やっぱりトリッパーは不評か。まあ押し通せば問題なかろうなのだァァァァッ!!


「まああの会場には結構な人数がいただろうし、何時かは遭遇すると思っていたんだけど、まさか同類の、しかも特化型のチートとはね。」

「?あんたのチートは魔法系のチートだろ?」

「うん。MP無限っていうチートさ。まさかOKとは思わなかったけど、特化型があれだけ強いなら納得だ。ずばり君のチートは……」


バーンとか聞こえてきそうなポーズを取り、此方に指を突きつけてローブが言った。


「指パッチンで自由に炎を操れる某大佐みたいなチートだろう!」

「違います。」


空気が固まる。何だこの残念な生き物、物凄いドヤ顔オーラで全くの的外れ回答を出してきたぞ。というかMP無限ってお前かぁぁぁー!


「あれー?じゃあ魔法の威力増幅とか?」

「ハズレ。」

「あ、指パッチンがいらないだけ?」

「それも違う。」

「じゃあなんなのさ?わけがわからないよ。」


若干むくれたオーラでこっちを見てくる。俺としてはそのローブのほうがわけがわからないよ。中は見えないし一体どうなってるんだ?


「生憎、ほぼ初対面の相手に自分の能力をべらべらと話す趣味は持ち合わせていなくてね。顔すらわからないのに信用とか、ね。」

「うぐっ。納得できるしなんかカッコいい。」


冗談交じりにいじってみたら、なんか納得された。いや、別に教えても良かったんだけどね?何となく意地悪したくなる時ってあるだろ?

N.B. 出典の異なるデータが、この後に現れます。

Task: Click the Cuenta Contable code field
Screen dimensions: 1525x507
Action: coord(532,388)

「まあとりあえずギルドに登録にでも行くか。してないんだろ?」

「し、失礼にゃ。これでもランクAのスゴ腕冒険者なんだぞ!」

「噛んでるし、この世界のギルドのランク分けは色だぞ?」

「はぅっ。」


なぜ見栄を張ったし。さっきより上がってるぞ。まあ同郷?なわけだし親切に扱ってやることもやぶさかではない。なんていい人なんだろう、俺。というかローブって俺より年上の可能性が高いわけだが、一々残念というか、くぐもっていても若いっぽい高い声と合わさって俺より年下に思える。

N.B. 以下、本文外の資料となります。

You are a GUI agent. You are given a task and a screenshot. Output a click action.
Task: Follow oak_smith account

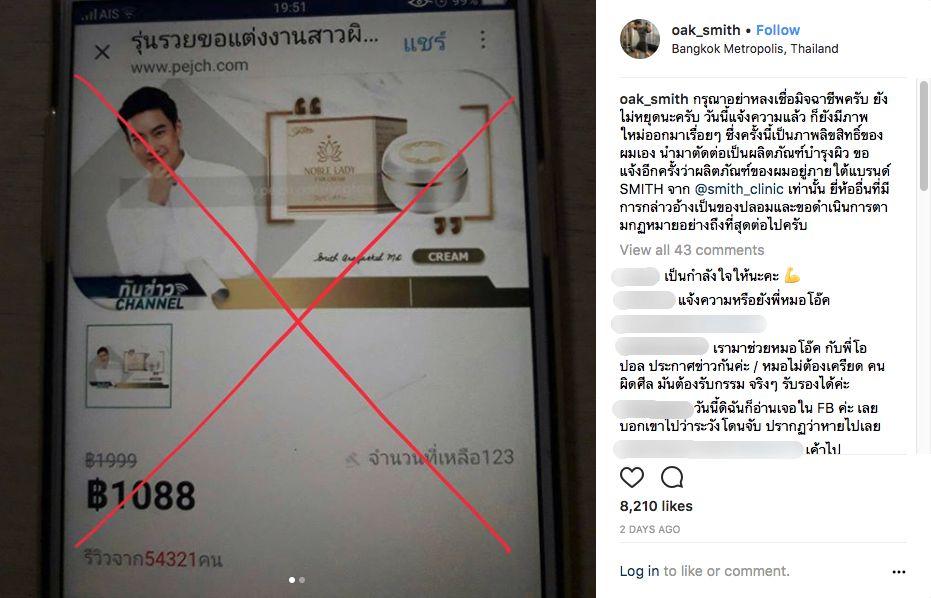(777, 30)
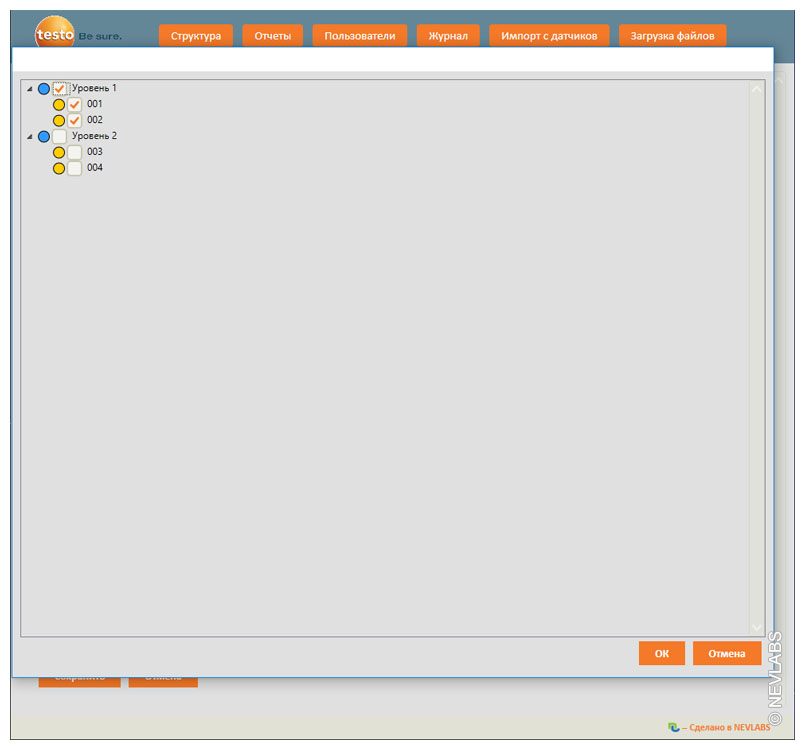Uncheck the Уровень 1 checkbox
The height and width of the screenshot is (750, 805).
pyautogui.click(x=60, y=89)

「ま、まあいいじゃないかそんなことは。さっさとギルドに行こう。」


ごまかすように歩き出すローブ。確かに街の中にあるんだろうが……


「ギルドの場所わかってるん?」

「」


聞いた途端固まった。ギギギとか聞こえてきそうな感じでこっちを振り返る。行ったことない場所を知ってるわけがないよな、そりゃ。本当に残念なやつだ。